Work task — Select from the data all lines with the word "folder".

=-=-=

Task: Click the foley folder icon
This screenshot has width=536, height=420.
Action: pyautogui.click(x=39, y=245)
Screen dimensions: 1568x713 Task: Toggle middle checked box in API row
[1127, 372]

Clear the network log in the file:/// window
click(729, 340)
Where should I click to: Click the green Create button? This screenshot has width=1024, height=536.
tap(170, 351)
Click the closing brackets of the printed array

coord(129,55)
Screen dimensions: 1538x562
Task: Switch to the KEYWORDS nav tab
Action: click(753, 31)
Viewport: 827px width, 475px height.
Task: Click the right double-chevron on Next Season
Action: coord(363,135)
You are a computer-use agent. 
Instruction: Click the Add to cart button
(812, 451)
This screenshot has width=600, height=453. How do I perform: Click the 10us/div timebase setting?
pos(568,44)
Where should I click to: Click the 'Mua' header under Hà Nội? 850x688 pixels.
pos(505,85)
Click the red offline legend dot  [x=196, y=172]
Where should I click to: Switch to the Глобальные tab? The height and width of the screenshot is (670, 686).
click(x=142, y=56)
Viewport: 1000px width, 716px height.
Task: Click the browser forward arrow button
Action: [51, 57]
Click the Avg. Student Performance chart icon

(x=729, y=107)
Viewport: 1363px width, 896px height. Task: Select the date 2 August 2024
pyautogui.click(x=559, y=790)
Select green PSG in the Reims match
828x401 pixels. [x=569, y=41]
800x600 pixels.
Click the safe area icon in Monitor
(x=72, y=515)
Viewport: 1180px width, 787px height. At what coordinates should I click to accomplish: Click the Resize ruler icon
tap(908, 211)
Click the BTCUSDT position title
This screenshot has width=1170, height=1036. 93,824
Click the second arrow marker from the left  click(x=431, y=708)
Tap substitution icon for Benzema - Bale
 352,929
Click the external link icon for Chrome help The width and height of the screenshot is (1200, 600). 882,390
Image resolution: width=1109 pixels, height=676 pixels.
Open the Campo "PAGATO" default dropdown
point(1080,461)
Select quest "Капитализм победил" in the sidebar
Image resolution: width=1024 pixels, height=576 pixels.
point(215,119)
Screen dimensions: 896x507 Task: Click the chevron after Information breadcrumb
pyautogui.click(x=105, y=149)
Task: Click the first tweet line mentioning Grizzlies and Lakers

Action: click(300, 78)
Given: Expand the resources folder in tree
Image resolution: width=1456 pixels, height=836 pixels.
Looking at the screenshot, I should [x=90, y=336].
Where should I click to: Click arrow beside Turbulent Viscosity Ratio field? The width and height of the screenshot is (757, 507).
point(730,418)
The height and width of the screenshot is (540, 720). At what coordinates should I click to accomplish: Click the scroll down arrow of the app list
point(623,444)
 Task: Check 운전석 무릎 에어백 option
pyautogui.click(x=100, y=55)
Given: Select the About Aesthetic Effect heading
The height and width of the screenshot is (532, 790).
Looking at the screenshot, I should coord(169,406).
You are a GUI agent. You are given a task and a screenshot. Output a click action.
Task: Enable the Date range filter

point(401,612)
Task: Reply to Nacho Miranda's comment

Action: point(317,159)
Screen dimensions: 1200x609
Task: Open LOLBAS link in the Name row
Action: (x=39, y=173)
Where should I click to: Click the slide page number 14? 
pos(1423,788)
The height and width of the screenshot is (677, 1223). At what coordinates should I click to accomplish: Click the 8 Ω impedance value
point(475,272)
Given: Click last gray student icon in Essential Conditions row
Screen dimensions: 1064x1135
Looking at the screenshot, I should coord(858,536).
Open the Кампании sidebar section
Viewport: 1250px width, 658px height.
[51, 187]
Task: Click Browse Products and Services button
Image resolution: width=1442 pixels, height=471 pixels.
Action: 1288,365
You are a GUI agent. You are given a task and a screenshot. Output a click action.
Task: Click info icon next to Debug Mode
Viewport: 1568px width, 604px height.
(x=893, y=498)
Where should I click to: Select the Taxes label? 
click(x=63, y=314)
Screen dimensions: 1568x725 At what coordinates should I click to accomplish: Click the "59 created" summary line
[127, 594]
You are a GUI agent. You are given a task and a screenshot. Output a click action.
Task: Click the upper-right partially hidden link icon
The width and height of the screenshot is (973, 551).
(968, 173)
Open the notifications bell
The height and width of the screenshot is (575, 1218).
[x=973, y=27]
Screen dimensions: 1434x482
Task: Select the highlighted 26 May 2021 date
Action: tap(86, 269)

=-=-=

Solved problem —
Task: Click the foley folder icon
Given: Expand the resources folder in tree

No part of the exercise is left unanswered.